Nothing but a number is expected: the count of lines in the data below that include "link".
[Opening Records to use section]
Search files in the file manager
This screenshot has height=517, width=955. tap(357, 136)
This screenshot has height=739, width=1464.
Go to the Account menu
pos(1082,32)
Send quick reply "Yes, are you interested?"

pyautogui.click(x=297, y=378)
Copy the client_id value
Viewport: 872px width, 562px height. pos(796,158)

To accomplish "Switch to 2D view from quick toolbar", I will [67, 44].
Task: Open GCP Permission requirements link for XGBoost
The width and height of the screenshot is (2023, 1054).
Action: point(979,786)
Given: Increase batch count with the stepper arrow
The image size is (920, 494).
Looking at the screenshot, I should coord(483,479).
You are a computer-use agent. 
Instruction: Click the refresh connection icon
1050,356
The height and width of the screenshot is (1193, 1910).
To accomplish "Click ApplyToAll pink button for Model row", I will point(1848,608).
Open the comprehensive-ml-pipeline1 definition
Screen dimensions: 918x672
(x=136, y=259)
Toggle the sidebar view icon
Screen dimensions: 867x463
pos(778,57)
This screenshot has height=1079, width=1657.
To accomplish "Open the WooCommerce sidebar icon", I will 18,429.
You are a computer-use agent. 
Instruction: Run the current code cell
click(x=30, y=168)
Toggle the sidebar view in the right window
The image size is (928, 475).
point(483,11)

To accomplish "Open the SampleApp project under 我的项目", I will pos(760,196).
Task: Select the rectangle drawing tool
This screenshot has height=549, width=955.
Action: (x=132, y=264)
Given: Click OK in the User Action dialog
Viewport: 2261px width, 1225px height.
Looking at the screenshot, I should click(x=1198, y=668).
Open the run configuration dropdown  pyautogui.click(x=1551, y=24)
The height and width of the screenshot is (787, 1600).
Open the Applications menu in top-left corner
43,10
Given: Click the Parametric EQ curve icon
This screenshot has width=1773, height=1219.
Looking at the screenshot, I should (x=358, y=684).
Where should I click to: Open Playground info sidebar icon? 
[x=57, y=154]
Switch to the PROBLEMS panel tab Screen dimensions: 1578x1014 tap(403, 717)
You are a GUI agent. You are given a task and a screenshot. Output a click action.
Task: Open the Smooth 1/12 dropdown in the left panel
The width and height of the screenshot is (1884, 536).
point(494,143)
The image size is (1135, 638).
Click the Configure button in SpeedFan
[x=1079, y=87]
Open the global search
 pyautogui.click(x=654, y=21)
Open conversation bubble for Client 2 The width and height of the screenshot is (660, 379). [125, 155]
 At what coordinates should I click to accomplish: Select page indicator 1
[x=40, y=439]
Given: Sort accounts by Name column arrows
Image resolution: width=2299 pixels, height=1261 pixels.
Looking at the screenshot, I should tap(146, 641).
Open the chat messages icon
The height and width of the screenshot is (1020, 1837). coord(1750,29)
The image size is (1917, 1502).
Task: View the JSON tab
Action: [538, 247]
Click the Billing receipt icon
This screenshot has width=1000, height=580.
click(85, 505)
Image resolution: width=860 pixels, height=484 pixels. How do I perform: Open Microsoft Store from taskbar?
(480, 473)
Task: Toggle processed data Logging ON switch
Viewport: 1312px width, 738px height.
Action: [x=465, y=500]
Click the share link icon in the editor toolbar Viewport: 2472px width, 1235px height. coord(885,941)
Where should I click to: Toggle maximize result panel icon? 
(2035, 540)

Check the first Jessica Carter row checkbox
[Closing Records to use section]
- **Answer for the task**:
2